Stated problem: Arrange every line of the records below as a Markdown table with two columns, Row and Line. Number the rows in order and leave out blank lines.

Input records:
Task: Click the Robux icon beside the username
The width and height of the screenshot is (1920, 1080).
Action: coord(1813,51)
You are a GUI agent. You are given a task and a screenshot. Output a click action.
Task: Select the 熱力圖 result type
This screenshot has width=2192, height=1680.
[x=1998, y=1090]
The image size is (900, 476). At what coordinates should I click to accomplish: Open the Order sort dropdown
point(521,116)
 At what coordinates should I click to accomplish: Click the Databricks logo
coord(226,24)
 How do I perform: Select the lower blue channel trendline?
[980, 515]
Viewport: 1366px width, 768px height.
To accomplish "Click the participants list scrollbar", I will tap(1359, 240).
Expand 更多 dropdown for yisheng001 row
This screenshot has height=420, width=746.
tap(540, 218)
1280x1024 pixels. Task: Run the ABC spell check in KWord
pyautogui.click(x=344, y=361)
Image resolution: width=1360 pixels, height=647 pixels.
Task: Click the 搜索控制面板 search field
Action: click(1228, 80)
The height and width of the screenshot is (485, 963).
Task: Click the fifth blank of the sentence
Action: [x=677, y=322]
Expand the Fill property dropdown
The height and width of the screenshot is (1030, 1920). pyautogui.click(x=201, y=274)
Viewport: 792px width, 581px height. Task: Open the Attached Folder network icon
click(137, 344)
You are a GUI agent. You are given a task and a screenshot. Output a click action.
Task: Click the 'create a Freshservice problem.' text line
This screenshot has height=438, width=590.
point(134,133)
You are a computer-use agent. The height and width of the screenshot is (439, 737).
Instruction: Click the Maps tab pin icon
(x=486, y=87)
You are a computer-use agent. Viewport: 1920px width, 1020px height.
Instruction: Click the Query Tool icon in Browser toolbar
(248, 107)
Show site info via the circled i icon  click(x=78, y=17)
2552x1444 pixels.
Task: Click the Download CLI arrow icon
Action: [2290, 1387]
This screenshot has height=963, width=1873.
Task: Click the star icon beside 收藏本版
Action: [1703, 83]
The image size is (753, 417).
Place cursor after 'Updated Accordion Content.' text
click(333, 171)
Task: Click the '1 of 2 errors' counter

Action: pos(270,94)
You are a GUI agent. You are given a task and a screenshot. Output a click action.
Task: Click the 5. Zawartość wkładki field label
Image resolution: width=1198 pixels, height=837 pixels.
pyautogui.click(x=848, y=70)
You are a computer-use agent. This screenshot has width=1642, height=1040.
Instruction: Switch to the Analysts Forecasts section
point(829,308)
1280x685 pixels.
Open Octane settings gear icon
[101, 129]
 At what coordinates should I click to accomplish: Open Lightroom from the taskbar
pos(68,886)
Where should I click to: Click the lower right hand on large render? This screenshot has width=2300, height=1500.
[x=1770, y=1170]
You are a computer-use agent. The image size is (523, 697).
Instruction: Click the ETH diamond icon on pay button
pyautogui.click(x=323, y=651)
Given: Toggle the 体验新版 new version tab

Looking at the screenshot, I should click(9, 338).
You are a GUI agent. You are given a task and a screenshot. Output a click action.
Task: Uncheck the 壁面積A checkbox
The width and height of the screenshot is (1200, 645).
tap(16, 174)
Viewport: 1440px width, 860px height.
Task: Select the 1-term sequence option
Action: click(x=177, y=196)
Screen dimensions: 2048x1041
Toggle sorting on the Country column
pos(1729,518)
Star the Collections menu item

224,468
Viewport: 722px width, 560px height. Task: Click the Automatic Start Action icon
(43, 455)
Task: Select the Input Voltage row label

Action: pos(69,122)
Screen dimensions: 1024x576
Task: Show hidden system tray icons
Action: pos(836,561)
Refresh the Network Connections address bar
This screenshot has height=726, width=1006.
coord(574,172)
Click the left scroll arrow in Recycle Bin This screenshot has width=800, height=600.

Solution to the problem:
| Row | Line |
|---|---|
| 1 | Task: Click the Robux icon beside the username |
| 2 | The width and height of the screenshot is (1920, 1080). |
| 3 | Action: coord(1813,51) |
| 4 | You are a GUI agent. You are given a task and a screenshot. Output a click action. |
| 5 | Task: Select the 熱力圖 result type |
| 6 | This screenshot has width=2192, height=1680. |
| 7 | [x=1998, y=1090] |
| 8 | The image size is (900, 476). At what coordinates should I click to accomplish: Open the Order sort dropdown |
| 9 | point(521,116) |
| 10 |  At what coordinates should I click to accomplish: Click the Databricks logo |
| 11 | coord(226,24) |
| 12 |  How do I perform: Select the lower blue channel trendline? |
| 13 | [980, 515] |
| 14 | Viewport: 1366px width, 768px height. |
| 15 | To accomplish "Click the participants list scrollbar", I will tap(1359, 240). |
| 16 | Expand 更多 dropdown for yisheng001 row |
| 17 | This screenshot has height=420, width=746. |
| 18 | tap(540, 218) |
| 19 | 1280x1024 pixels. Task: Run the ABC spell check in KWord |
| 20 | pyautogui.click(x=344, y=361) |
| 21 | Image resolution: width=1360 pixels, height=647 pixels. |
| 22 | Task: Click the 搜索控制面板 search field |
| 23 | Action: click(1228, 80) |
| 24 | The height and width of the screenshot is (485, 963). |
| 25 | Task: Click the fifth blank of the sentence |
| 26 | Action: [x=677, y=322] |
| 27 | Expand the Fill property dropdown |
| 28 | The height and width of the screenshot is (1030, 1920). pyautogui.click(x=201, y=274) |
| 29 | Viewport: 792px width, 581px height. Task: Open the Attached Folder network icon |
| 30 | click(137, 344) |
| 31 | You are a GUI agent. You are given a task and a screenshot. Output a click action. |
| 32 | Task: Click the 'create a Freshservice problem.' text line |
| 33 | This screenshot has height=438, width=590. |
| 34 | point(134,133) |
| 35 | You are a computer-use agent. The height and width of the screenshot is (439, 737). |
| 36 | Instruction: Click the Maps tab pin icon |
| 37 | (x=486, y=87) |
| 38 | You are a computer-use agent. Viewport: 1920px width, 1020px height. |
| 39 | Instruction: Click the Query Tool icon in Browser toolbar |
| 40 | (248, 107) |
| 41 | Show site info via the circled i icon  click(x=78, y=17) |
| 42 | 2552x1444 pixels. |
| 43 | Task: Click the Download CLI arrow icon |
| 44 | Action: [2290, 1387] |
| 45 | This screenshot has height=963, width=1873. |
| 46 | Task: Click the star icon beside 收藏本版 |
| 47 | Action: [1703, 83] |
| 48 | The image size is (753, 417). |
| 49 | Place cursor after 'Updated Accordion Content.' text |
| 50 | click(333, 171) |
| 51 | Task: Click the '1 of 2 errors' counter |
| 52 | Action: pos(270,94) |
| 53 | You are a GUI agent. You are given a task and a screenshot. Output a click action. |
| 54 | Task: Click the 5. Zawartość wkładki field label |
| 55 | Image resolution: width=1198 pixels, height=837 pixels. |
| 56 | pyautogui.click(x=848, y=70) |
| 57 | You are a computer-use agent. This screenshot has width=1642, height=1040. |
| 58 | Instruction: Switch to the Analysts Forecasts section |
| 59 | point(829,308) |
| 60 | 1280x685 pixels. |
| 61 | Open Octane settings gear icon |
| 62 | [101, 129] |
| 63 |  At what coordinates should I click to accomplish: Open Lightroom from the taskbar |
| 64 | pos(68,886) |
| 65 | Where should I click to: Click the lower right hand on large render? This screenshot has width=2300, height=1500. |
| 66 | [x=1770, y=1170] |
| 67 | You are a computer-use agent. The image size is (523, 697). |
| 68 | Instruction: Click the ETH diamond icon on pay button |
| 69 | pyautogui.click(x=323, y=651) |
| 70 | Given: Toggle the 体验新版 new version tab |
| 71 | Looking at the screenshot, I should click(9, 338). |
| 72 | You are a GUI agent. You are given a task and a screenshot. Output a click action. |
| 73 | Task: Uncheck the 壁面積A checkbox |
| 74 | The width and height of the screenshot is (1200, 645). |
| 75 | tap(16, 174) |
| 76 | Viewport: 1440px width, 860px height. |
| 77 | Task: Select the 1-term sequence option |
| 78 | Action: click(x=177, y=196) |
| 79 | Screen dimensions: 2048x1041 |
| 80 | Toggle sorting on the Country column |
| 81 | pos(1729,518) |
| 82 | Star the Collections menu item |
| 83 | 224,468 |
| 84 | Viewport: 722px width, 560px height. Task: Click the Automatic Start Action icon |
| 85 | (43, 455) |
| 86 | Task: Select the Input Voltage row label |
| 87 | Action: pos(69,122) |
| 88 | Screen dimensions: 1024x576 |
| 89 | Task: Show hidden system tray icons |
| 90 | Action: pos(836,561) |
| 91 | Refresh the Network Connections address bar |
| 92 | This screenshot has height=726, width=1006. |
| 93 | coord(574,172) |
| 94 | Click the left scroll arrow in Recycle Bin This screenshot has width=800, height=600. |